» **Work instructions**:
[a] Name every singer that the gym class post mentions.
[b] Carry on the gym class post from its last sentence.

» **Document section**:
= = = =
Fitness Foibles: Part 2 in an occasional series


You can see part 1, in which I demonstrate my awesome knowledge of physiology, here.

A friend and I semi-regularly attend a very early morning class at our gym called Muscle Max.

Muscle Max typically consists of approximately one million lunges and squats in rapid succession in crazy combinations, set to loud music.  The idea is that the complex series of moves plus the loud music plus the quick pace will distract you from the fact that you’re doing something hard and potentially dull, and will get your heart rate up so that by the end you feel both sore and sweaty.

Yesterday morning, our regular Muscle Max teacher was not there.  Now, regular teacher is not without her quirks — when she’s counting off the reps, she often slips into this high breathy voice that makes it sound like the very act of counting down from eight is enough to take her to her very happy place, if you know what I mean — but she’s our regular teacher, and it’s a good class, so we’re used to it.

Remember how when you were a kid and you walked into school to find you had a substitute it was a great moment?  It meant that you were going to get to goof around all day, probably watch a movie, not be held to account for really getting anything done?  Yeah, when it comes to classes at the gym, you can take that logic and shove it.

Substitute Muscle Maxer walks in and immediately instructs us to march in place.  We look ridiculous, but we obey.  Then she has us, and I quote, “flap your arms like a bird really fast while you toe touch side to side.”  I wish more than anything on earth that I could find a video that would demonstrate this maneuver to you, because while it did very little to warm up my muscles, it was VERY effective at making me look like an idiot.

She then proceeded to turn on her music.  Blaring out of the speakers comes a fun reggaeton beat, kind of a nice departure from the usual Madonna/MIA/Katy Perry stuff we usually get.
= = = =
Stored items
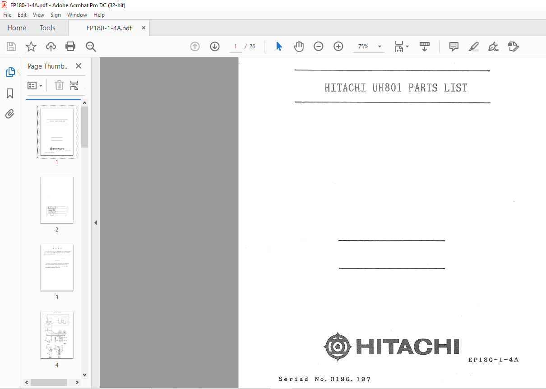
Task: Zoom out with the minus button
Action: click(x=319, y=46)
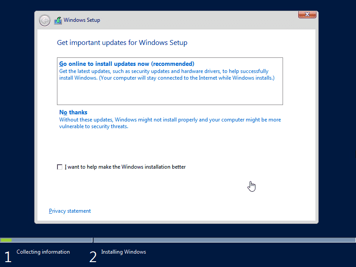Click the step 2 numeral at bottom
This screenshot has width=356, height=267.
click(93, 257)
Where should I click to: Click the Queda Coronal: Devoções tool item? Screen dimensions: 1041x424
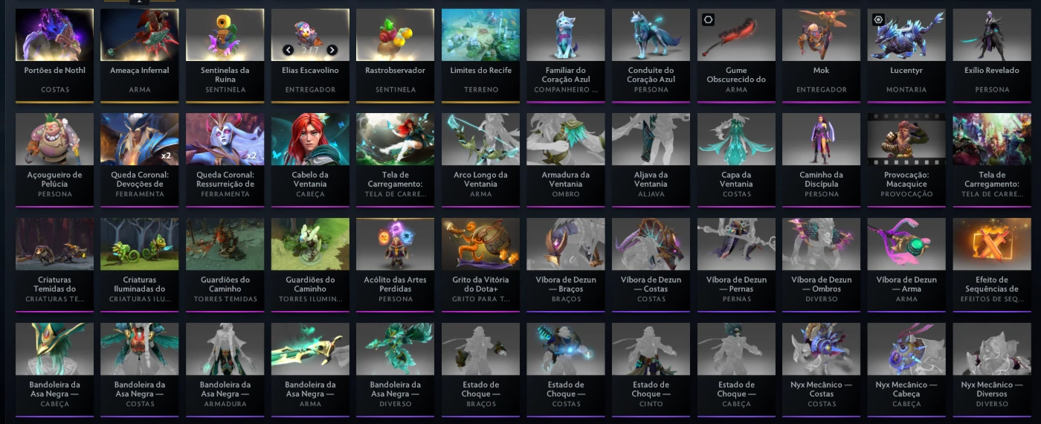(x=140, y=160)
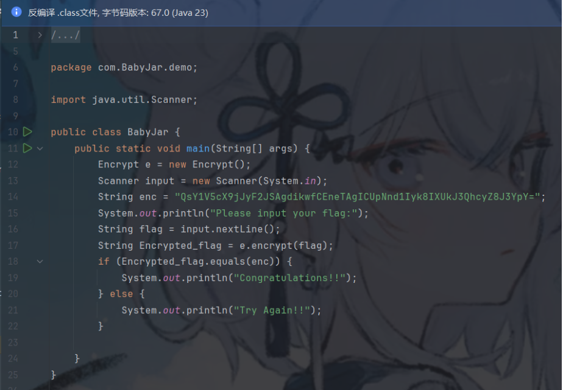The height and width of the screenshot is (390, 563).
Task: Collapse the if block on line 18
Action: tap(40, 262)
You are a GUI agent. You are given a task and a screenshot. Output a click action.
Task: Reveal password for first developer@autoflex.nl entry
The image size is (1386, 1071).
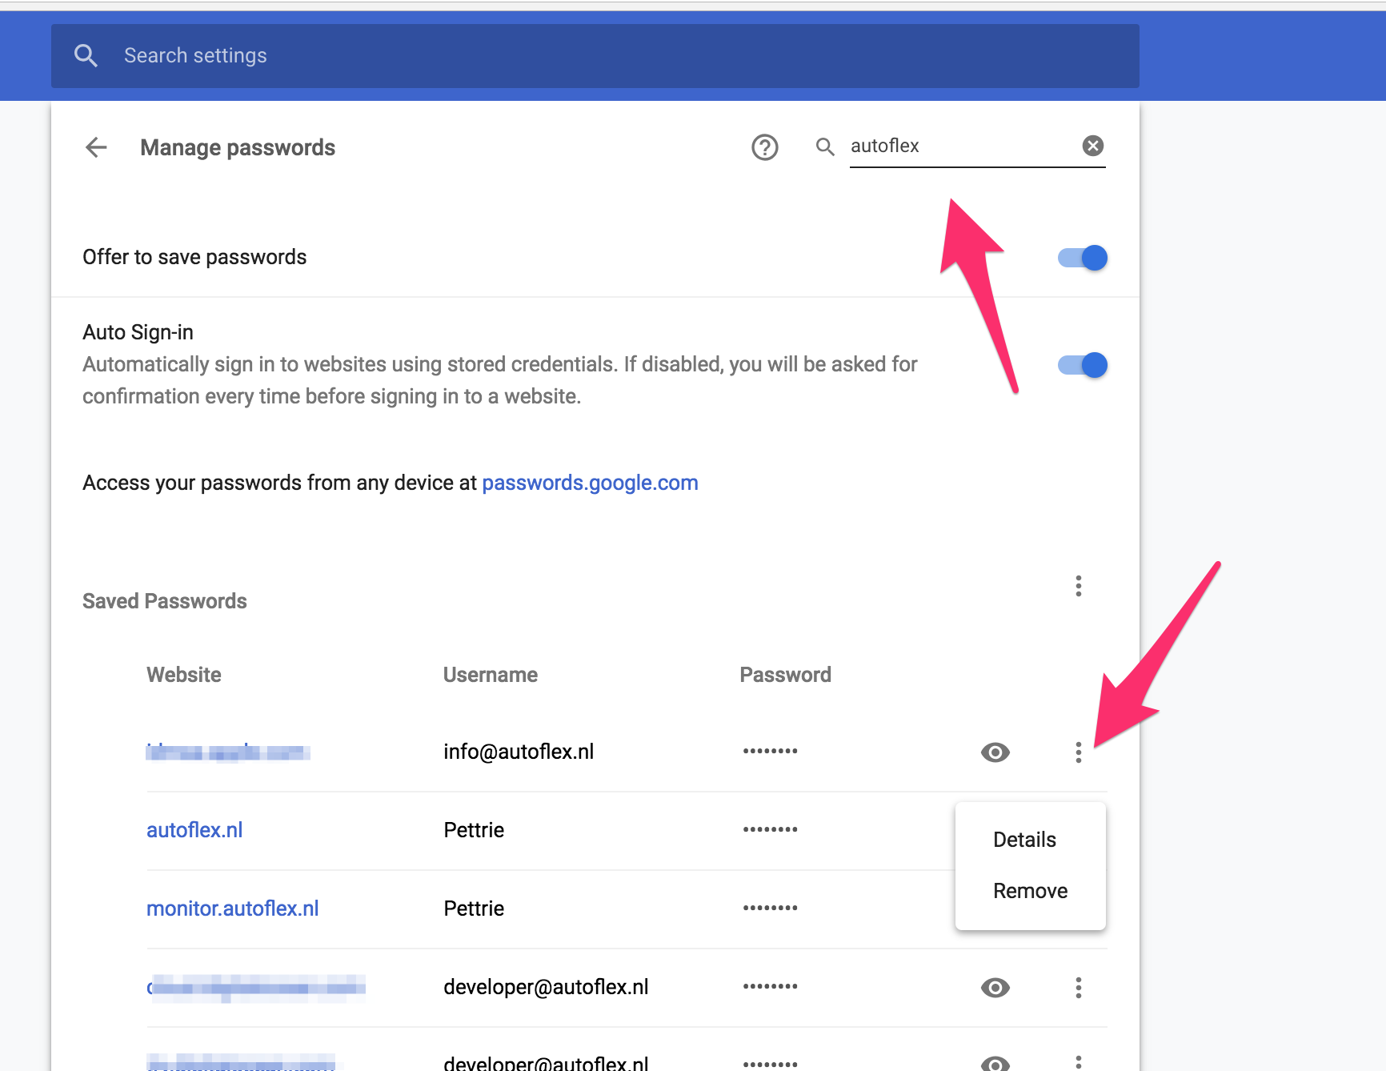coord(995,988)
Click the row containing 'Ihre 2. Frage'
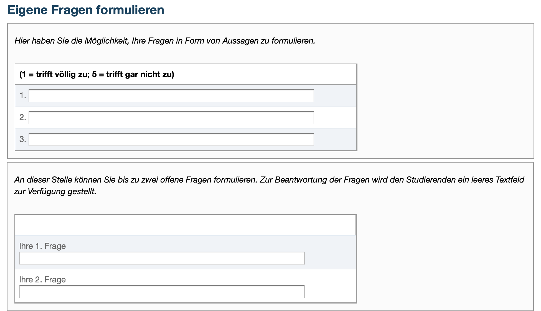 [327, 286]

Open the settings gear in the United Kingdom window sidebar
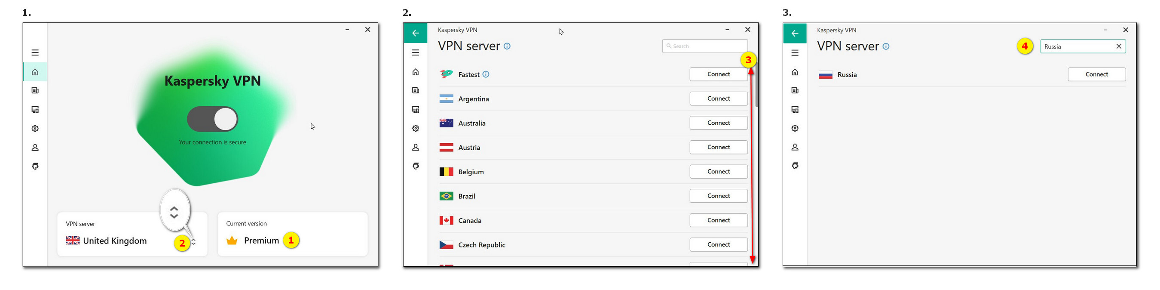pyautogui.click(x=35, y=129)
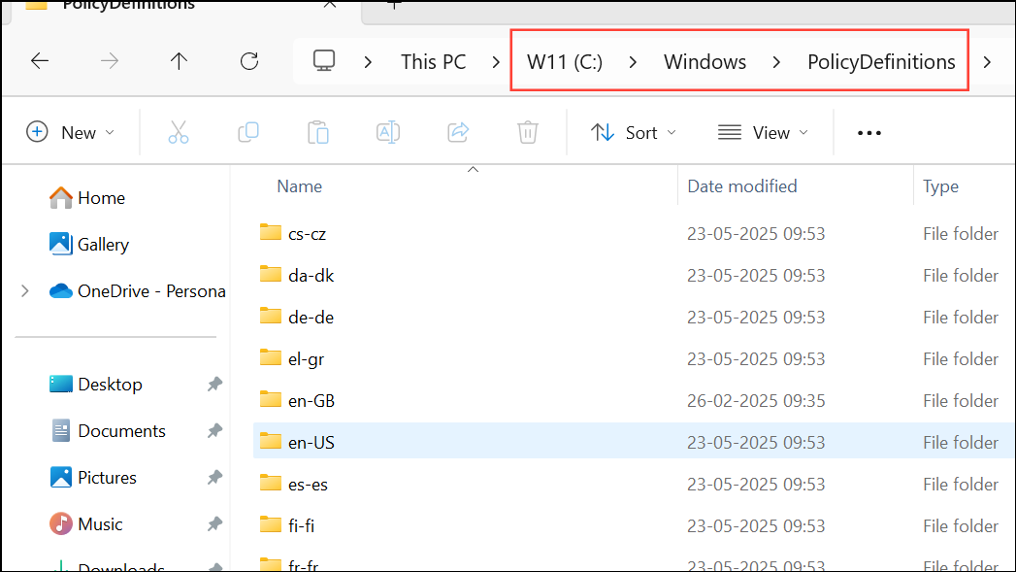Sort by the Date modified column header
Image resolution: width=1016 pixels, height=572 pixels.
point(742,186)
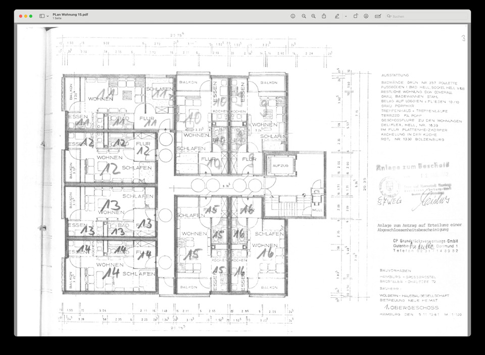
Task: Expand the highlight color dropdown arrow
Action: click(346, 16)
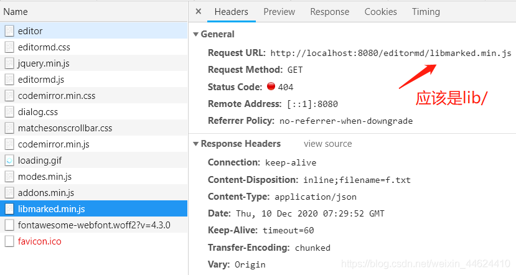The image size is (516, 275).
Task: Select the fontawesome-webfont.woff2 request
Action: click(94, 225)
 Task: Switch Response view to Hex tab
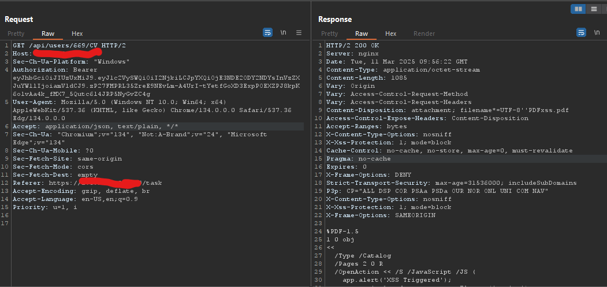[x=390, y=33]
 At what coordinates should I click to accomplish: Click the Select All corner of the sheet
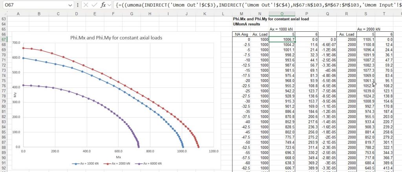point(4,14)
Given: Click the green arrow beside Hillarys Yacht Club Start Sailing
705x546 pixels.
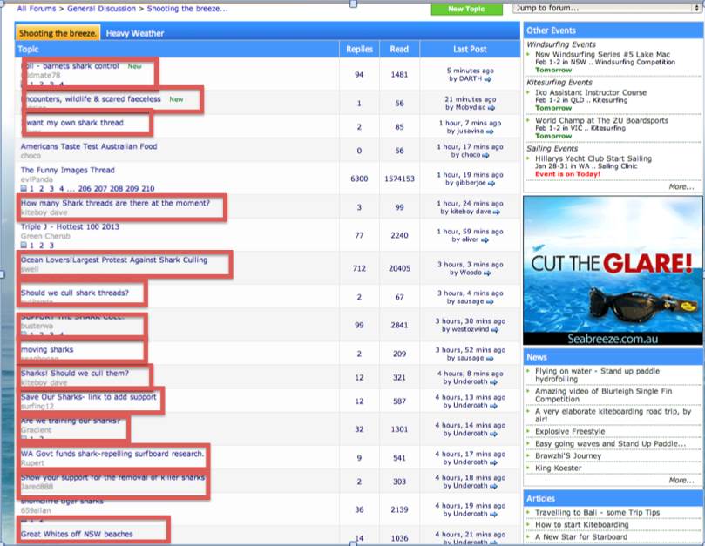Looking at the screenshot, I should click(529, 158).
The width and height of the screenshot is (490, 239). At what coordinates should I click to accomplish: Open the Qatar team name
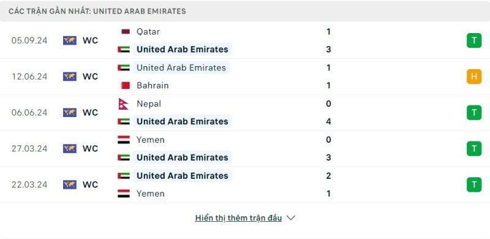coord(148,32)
= = = =
» **List of answers**:
[a] Madonna, MIA, Katy Perry

[b]
But then the next same came on and it was a very similar reggaeton song.  And then the next.  And the next.  And for a FULL HOUR, we listened to reggaeton.  (Except for one oddly-placed Los Lonely Boys song in the middle of the hour. I have no explanation. Perhaps her playlist is entitled “anything vaguely latin?”) Now, don’t get me wrong.  I actually kind of LIKE reggaeton.  But you know what it’s particularly good for?  DANCING.  (In 2006.)  You know what it is not good for?  Doing the world’s most mind-numbing series of endless reps of boring exercises, especially when the instructor counting them off is making no effort to do so in time to the music.

After the class, one of the other girls came up to me to chat about her frustration at missing our regular teacher.  I wholeheartedly agreed, and then she said “okay, I’ll see you – maybe at spinning tomorrow, you usually come to the Thursday class, right?” and I said “yeah, I do, I’ll see you tomorrow” and I realized- it appears that I’ve become one of those people who is a “regular” at my gym.  Odd.

I guess this is progress. But if I start mixing protein shakes/grunting on the treadmill/tanning, someone’s going to have to stage an intervention.


6 Responses to Fitness Foibles: Part 2 in an occasional series

  1. Jess says:

    My question is, does the distraction/loud music/new combos thing WORK? Or do you still notice the pain just as much as you would doing it the normal way?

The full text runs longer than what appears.